Our protocol showed very satisfactory results: all patients are alive and the overall graft survival after 1 year is 94%; during the first 6 months, rejection rate was low and protocol biopsies showed the absence of subclinical events in the majority of biopsies (Banff grade 1 in 86% of biopsies at 6 months).

We agree with what has been previously reported [23]: the combination of basiliximab and Tac, in addition to steroids, represents a safe and effective initial treatment of kidney transplant recipients. We must emphasize the necessity to pay attention to the total daily doses of Tac, together with the monitoring of blood levels, as side effects, mainly viral infections, appear at high dosages/kg of the drug, especially during the very first months after transplantation. In our study we found a significant difference between group A and group B in the daily dosage of Tac at 14 and 30 days, but not in Tac blood levels; in addition, the incidence of infections was significantly higher in group A (OR 14.7), whereas the degree of immunosuppression was satisfactory in both groups (Banff 97 grade I in 80% of routine kidney biopsies in both groups). Kidney function of the graft appears better in group B; it is tempting to speculate that the worst glomerular filtration rate of group A could be partly related to the use of the antiviral drugs, which have a well-known nephrotoxic effect, and also to a nonspecific negative effect on the kidney by the etiologic agent itself, which could trigger clinical or subclinical rejections [24,25]. Another possible explanation is the nephrotoxicity of higher levels of Tac. Furthermore viral infections (one microangiopathy secondary to PB19 and one nephropathy secondary to BK virus) represent the primary cause of the loss of two of the three kidneys lost during the first year of follow-up. It is our feeling that currently available therapeutic agents to prevent acute rejections are very effective; a major goal in the future is represented by the necessity to reduce side effects and ameliorate chronic/sclerosing allograft nephropathy via better modulation of immunosuppression, which, in our series, has yield satisfactory results in terms of infection reduction.

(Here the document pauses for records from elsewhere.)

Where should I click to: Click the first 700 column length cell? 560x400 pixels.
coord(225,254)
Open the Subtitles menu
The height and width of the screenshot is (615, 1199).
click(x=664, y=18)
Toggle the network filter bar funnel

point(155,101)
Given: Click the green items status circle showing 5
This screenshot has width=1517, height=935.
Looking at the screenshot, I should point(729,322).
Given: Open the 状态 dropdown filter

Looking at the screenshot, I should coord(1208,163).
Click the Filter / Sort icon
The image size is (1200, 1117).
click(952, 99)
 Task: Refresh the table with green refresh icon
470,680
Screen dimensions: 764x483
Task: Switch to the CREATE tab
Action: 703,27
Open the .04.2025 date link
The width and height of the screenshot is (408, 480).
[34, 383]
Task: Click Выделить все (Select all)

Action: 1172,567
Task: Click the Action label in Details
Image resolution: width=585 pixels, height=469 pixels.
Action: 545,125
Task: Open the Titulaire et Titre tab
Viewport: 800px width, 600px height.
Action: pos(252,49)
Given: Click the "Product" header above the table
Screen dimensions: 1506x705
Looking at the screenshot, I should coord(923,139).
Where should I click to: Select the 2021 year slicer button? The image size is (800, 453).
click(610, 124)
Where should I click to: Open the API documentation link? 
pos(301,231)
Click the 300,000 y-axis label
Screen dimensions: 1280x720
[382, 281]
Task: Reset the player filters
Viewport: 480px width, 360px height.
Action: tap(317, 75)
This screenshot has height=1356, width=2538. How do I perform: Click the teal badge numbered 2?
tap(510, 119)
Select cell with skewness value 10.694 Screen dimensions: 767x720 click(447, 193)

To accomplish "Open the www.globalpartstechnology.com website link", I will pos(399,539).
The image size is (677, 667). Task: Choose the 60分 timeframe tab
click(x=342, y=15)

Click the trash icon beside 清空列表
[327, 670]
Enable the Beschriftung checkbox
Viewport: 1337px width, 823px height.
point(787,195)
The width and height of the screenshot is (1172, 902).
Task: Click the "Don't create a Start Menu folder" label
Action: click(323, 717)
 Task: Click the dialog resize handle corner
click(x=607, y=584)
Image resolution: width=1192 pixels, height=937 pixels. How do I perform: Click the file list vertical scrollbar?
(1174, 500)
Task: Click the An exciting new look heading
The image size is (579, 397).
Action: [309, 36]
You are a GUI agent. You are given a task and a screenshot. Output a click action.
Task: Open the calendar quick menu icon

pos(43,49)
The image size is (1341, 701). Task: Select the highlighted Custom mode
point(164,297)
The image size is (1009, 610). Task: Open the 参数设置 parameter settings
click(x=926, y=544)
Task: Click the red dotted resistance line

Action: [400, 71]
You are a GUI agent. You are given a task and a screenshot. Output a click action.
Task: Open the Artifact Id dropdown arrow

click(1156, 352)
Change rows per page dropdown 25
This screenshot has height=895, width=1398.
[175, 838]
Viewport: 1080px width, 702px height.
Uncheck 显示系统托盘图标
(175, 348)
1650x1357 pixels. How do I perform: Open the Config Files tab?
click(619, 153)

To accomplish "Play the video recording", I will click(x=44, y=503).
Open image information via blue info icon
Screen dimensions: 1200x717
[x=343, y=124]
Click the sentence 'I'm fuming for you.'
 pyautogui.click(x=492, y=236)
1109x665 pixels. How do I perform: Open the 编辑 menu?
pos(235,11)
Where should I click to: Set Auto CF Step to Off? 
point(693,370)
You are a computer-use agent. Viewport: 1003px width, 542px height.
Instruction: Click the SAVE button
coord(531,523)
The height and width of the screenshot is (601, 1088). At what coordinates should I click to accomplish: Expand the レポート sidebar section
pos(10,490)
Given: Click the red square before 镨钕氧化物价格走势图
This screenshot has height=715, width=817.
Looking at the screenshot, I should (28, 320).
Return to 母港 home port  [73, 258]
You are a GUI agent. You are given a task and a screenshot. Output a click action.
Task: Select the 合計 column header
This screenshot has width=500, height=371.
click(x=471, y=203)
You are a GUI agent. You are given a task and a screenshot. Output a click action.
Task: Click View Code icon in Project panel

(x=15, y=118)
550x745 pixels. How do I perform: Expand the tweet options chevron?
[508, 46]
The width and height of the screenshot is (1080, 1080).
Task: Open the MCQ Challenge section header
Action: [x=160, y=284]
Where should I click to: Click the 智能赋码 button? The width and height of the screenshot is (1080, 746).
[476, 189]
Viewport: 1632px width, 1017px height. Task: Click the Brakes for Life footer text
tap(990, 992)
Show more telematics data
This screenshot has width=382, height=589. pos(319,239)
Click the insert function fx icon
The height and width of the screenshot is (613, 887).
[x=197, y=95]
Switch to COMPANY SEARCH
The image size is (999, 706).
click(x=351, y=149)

Steroid withdrawal has been repeatedly attempted in the past with variable results [9–14]; our protocol used a combination of new and potent immunosuppressors, such as MMF and Tac, in patients monitored with routine kidney biopsies to minimize the risk of graft loss. We stopped steroids in 32 patients; some degree of immunologic activation of the Banff 97 categories was present in some of the 12th month biopsies. As our series lacks a control group, the follow-up after steroid withdrawal is too short to permit a complete evaluation of the efficacy and safety of this therapeutic regimen.

In conclusion, the combination of Tac and basiliximab, in association with steroids, is a safe and efficient immunosuppressive regimen, associated with a low number of acute rejection episodes and a high percentage of normal biopsies at the 6th month biopsy. We recommend Tac doses lower than 0.3–0.35 mg/kg/day during the first 2 months of treatment, when an induction therapy (in our case basiliximab) is added; this Tac dosage allows a good balance between immunosuppression and side effects, especially infections, to be achieved. The 12th month biopsy showed an increase in immunologic activation and in the appearance of chronic allograft nephropathy, albeit to a mild degree. The feasibility and the effects (especially on growth) of steroid withdrawal needs a longer follow-up period.

The authors thank Dr Jennifer Hartwig for her invaluable help in the preparation of this manuscript.